Augsburger Allgemeine (Land Nord)
Große Helden im kleinen Klub
Beatsteaks Ein seltenes Erlebnis mit den Rockstars aus Berlin
„Fangen wir mit ein paar neuen Songs an!“, brüllt Frontmann Arnim Teutoburg-Weiß und die Beatsteaks legen los. In gewohnter Manier, wie inzwischen seit 22 Jahren. Mit dem Neuen fremdelt das Publikum erst, kann man nicht mitsingen, kennt man nicht. Aber schnell wird klar: Auch wenn da mal irgendwo Autotune auftaucht, die Beatsteaks sind die Alten und das Neue gliedert sich in Hits wie „Boombox“oder „Gentleman of the Year“so wunderbar ein, als gehöre es seit einem Jahrzehnt in die Setlist. So ist es unnötig, dass TeutoburgWeiß immer wieder auffordert, noch näher, noch dichter ranzukommen. Wie das gehen soll, weiß nach zehn Minuten keiner mehr, versucht wird es trotzdem. Das Konzert ist heiß und ausverkauft.
Zwei Nummer-eins-Alben können die Beatsteaks in ihrer BandBiografie vorweisen. Übermorgen, am Freitag, erscheint die neue Platte, ein Doppelalbum, 21 frische Songs, schon vorab wurden gleich vier davon als Single veröffentlicht. Was man da vorhören kann, klingt keinesfalls belanglos-routiniert, sondern als logische Weiterführung eines Bandprojekts, das sich beileibe nichts mehr beweisen braucht. Der Bandsänger muss längst in einem Atemzug mit Frontsängern deutscher Rockbands wie Campino, Farin Urlaub, Till Lindemann genannt werden – nicht nur weil auch er die 40 bereits überschritten hat. Da ist es keine Selbstverständlichkeit, dass eine Band, die ganze Stadien füllt, sich die Ehre gibt, in kleinen Klubs wie der Augsburger Kantine aufzuspielen. Aber wie heißt es so schön: „Get in where you fit in.“
Dementsprechend groß der Ansturm auf das Klubkonzert, die Ticketserver brachen unter der Last zusammen, Sekunden nach Verkaufsstart. Die Tickets, die auf eBay zu Geld gemacht wurden, erzielten dreistellige Preise. Dieser Trend zurück zu schweißtriefender Klubatmosphäre, den Bands wie Die toten Hosen oder Kraftklub schon seit längerem mitgehen, begrüßen die Fans sehr. Man ist näher dran, die Musik klingt unmittelbarer.
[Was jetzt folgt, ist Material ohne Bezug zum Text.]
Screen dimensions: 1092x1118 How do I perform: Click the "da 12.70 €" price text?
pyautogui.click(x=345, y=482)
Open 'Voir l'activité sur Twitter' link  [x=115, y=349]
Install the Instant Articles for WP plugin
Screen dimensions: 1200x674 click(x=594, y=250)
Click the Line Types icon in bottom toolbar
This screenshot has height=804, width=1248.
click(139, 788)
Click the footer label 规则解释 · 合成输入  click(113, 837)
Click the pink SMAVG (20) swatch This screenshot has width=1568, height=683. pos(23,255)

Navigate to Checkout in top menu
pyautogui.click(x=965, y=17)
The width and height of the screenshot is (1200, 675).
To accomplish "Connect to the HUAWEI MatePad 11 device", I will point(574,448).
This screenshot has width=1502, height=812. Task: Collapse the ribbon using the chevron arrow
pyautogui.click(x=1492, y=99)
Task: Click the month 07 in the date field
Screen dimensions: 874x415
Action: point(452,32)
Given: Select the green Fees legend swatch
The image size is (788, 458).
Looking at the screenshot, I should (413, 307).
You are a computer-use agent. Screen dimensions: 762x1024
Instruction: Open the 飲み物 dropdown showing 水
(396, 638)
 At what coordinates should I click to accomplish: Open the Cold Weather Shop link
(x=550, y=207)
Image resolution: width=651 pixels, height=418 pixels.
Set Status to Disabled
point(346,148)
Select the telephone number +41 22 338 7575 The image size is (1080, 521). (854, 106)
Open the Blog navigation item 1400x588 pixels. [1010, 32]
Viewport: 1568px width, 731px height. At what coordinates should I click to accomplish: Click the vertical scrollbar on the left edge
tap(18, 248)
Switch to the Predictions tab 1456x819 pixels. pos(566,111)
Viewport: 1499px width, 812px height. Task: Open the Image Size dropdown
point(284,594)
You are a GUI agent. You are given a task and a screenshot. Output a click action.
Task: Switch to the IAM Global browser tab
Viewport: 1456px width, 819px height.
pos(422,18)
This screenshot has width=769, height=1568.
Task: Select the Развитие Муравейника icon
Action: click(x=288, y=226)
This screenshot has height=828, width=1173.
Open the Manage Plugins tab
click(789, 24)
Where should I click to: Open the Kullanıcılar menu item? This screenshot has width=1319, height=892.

Neben dem neuen Liedgut zelebrieren Band und Fangemeinde natürlich die Hits wie „Hand in Hand“„To Be Strong“und „Hello Joe“. In den ersten Reihen wird gehüpft, gesprungen, geschupst, die Körper zur bewegten Einheit, von den schnellen Riffs getrieben. Teutoburg-Weiß lässt sich zum Finale das Bad in der Menge mit blauem Fischerhut auf dem Kopf nicht nehmen. „Das ist einer unserer Lieblingsklubs“, verspricht er und man will es ihm glauben, er und die übrige Band haben sichtlich Spaß an diesem Abend. „Gegen all die komischen, engstirnigen, homophoben Idioten“wird dann „I Want You Break Free“angestimmt. Wie es Teutobrug-Weiß gelingt, dass das weder anbiedernd, pseudo-cool noch versucht ironisch wirkt bei ihm, bleibt sein Geheimnis. Er darf das, genauso wie den Fischerhut und das ist bei so vielen Jahren Bühnenerfahrung kalkuliert, erscheint aber nicht berechnend. Und so klingen auch Cover-Versionen wie die von „A New England“von Billy Bragg nach einer schlichten Liebeserklärung an die einstige musikalische Herkunft, dem Punk-Rock, aus dem die Berlin-Band sich längst heraus etabliert und Genre-Fesseln abgeworfen hat.
So ist es nicht verwunderlich, dass das Publikum mit Rufen wie „Berlin, die Beatsteaks aus Berlin“die Gruppe gleich zwei Mal zurück auf die Bühne ordert. Sie wollen ihre Zugabe trotz einer Luftfeuchtigkeit und Temperatur, wie man sie nur in Schwitzhütten schätzt. Und sie bekommen diese auch. Ein Konzert, das weitaus mehr ist als Teil einer Promo-Tour fürs neue Album – auf das man sich, das ließen die Beatsteaks an diesem Abend vorkosten, auf jeden Fall freuen darf.